» TASK
Would you please return the lines of the material that contain the word "agent"?

» EXERCISE INPUTS
......
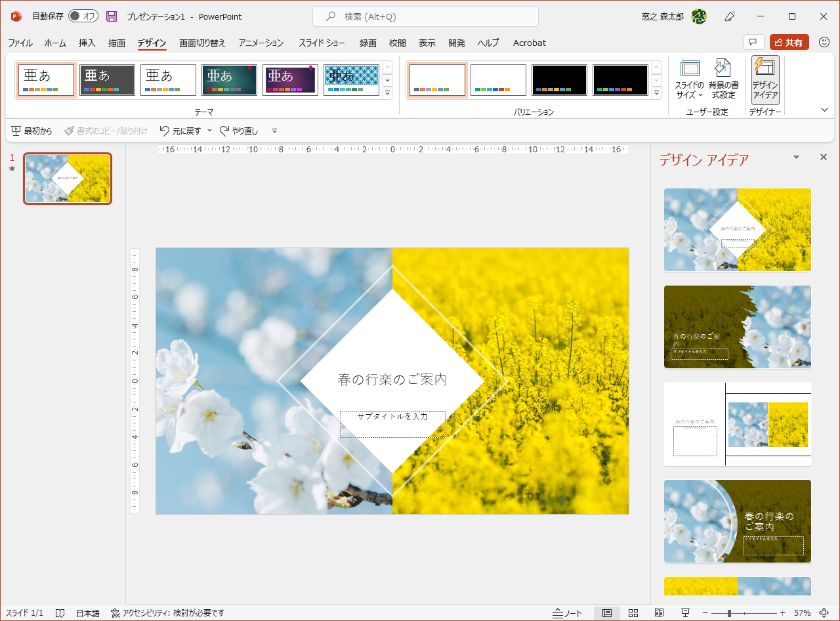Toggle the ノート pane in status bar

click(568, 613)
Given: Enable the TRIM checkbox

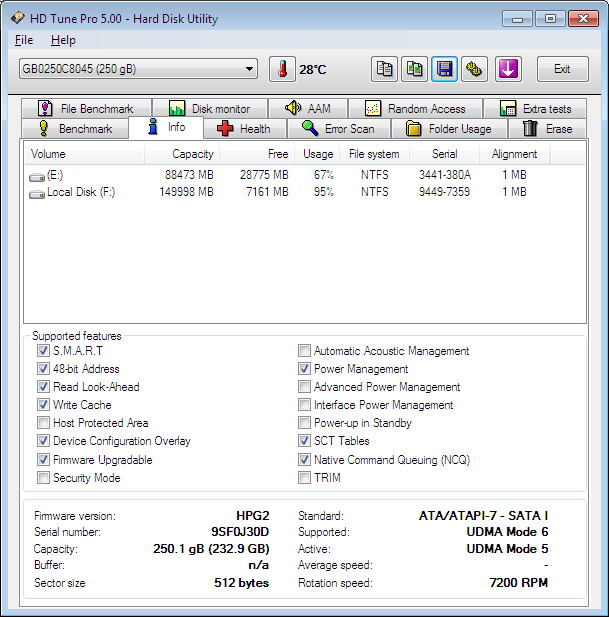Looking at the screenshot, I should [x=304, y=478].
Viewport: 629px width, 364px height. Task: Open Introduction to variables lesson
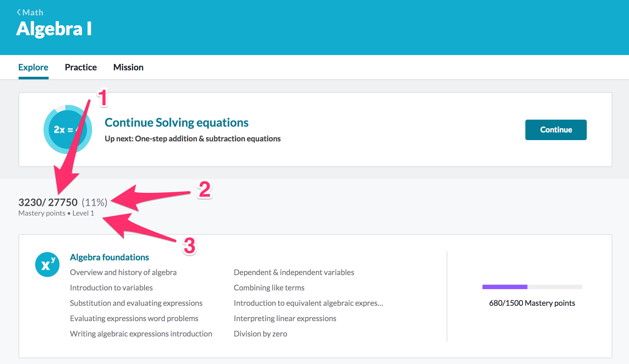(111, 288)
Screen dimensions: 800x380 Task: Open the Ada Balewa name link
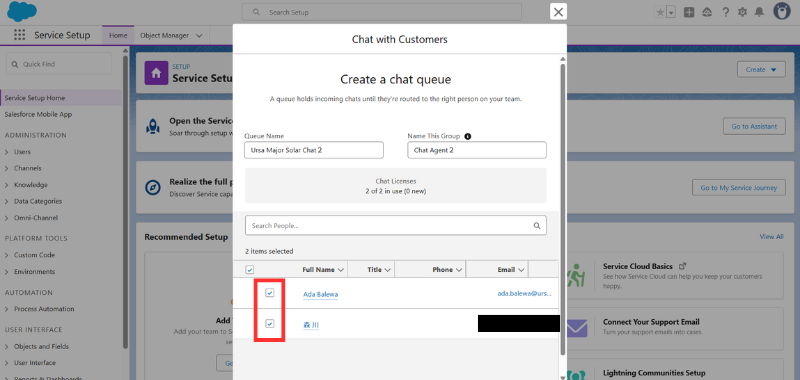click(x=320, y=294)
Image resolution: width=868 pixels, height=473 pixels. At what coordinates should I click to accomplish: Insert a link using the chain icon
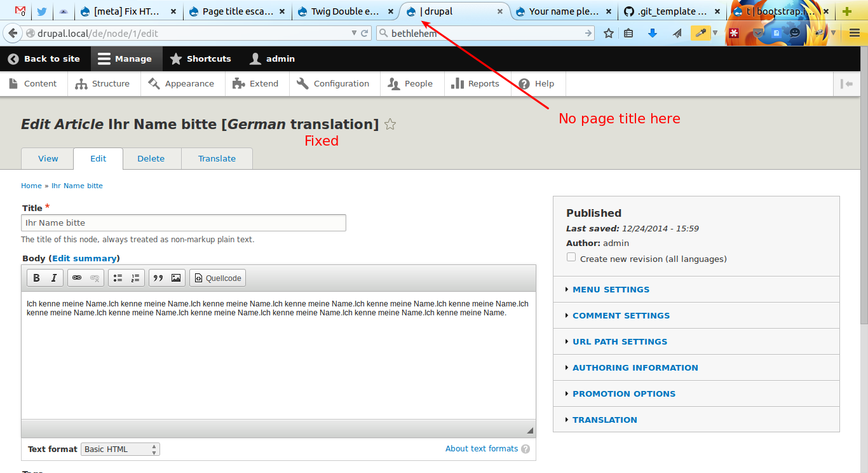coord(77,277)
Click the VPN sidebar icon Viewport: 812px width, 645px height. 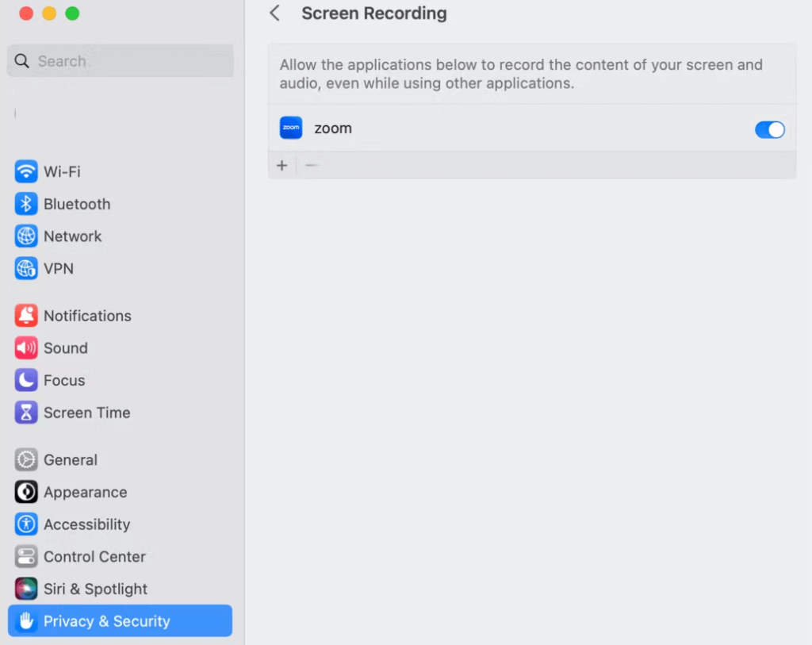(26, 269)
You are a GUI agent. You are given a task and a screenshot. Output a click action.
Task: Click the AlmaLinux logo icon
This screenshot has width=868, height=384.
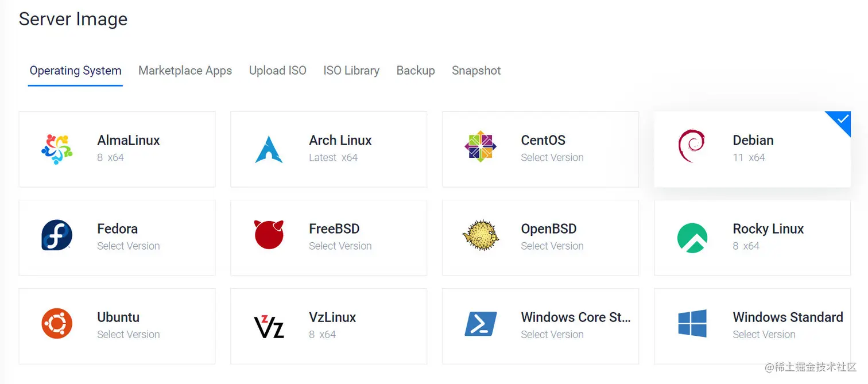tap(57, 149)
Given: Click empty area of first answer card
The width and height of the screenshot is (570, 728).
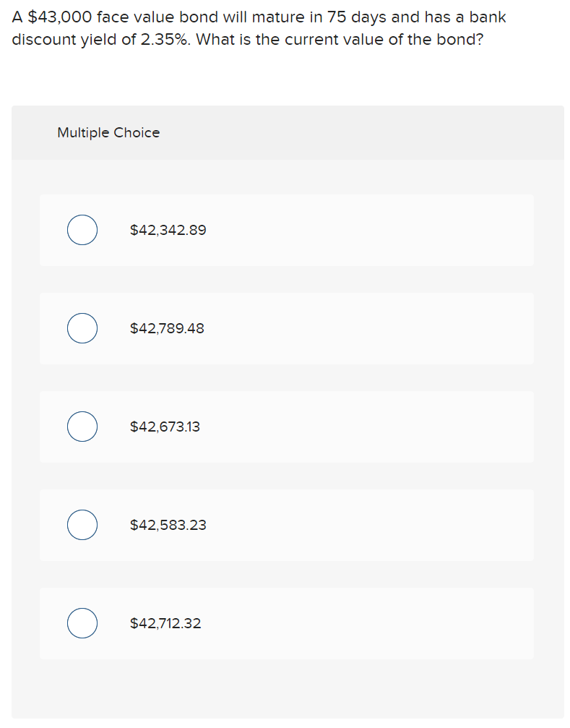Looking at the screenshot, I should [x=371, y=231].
......
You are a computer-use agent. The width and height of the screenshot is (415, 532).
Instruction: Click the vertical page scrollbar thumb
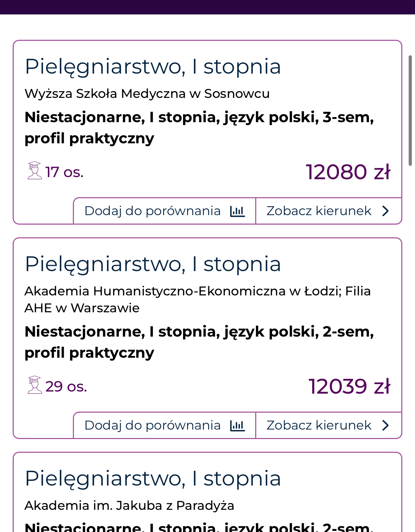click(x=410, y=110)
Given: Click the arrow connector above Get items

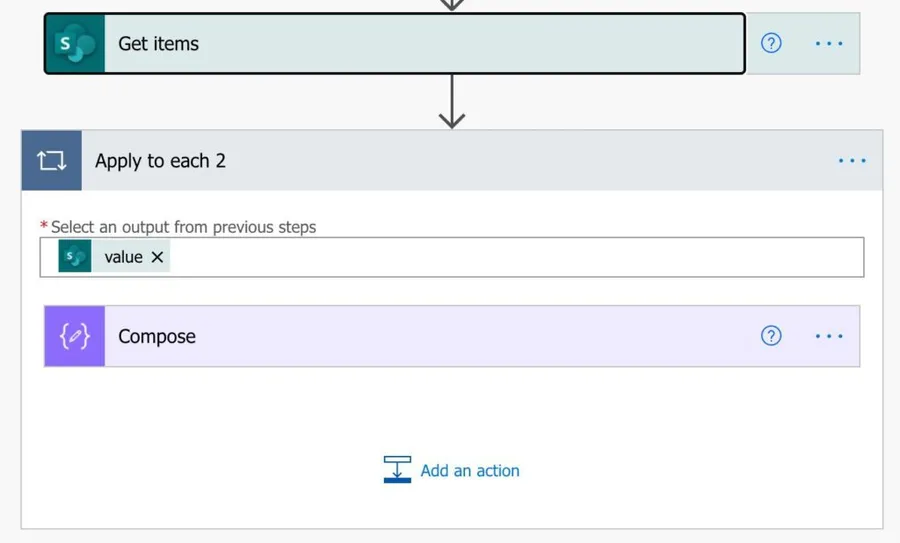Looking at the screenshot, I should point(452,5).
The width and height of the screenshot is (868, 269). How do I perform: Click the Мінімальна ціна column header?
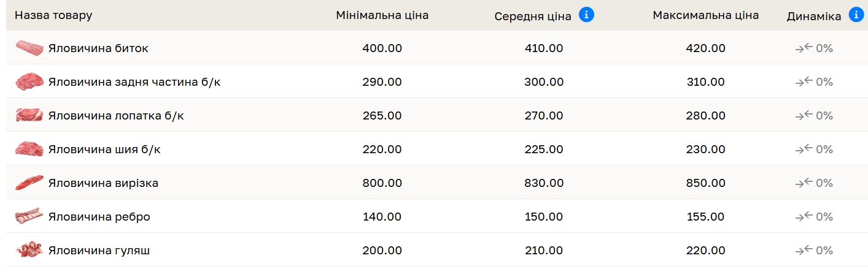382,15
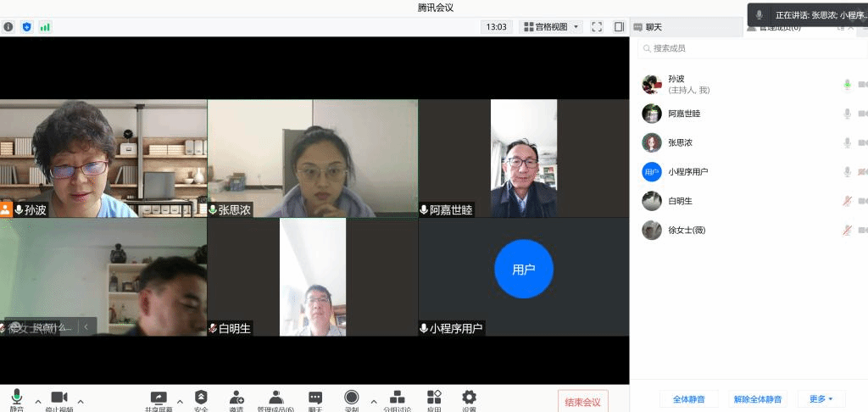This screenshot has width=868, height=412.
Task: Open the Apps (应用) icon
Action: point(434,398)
......
» THE ANSWER
You are a GUI agent. You are given a task and a screenshot. Output a click action.
You are a computer-use agent. The width and height of the screenshot is (415, 532).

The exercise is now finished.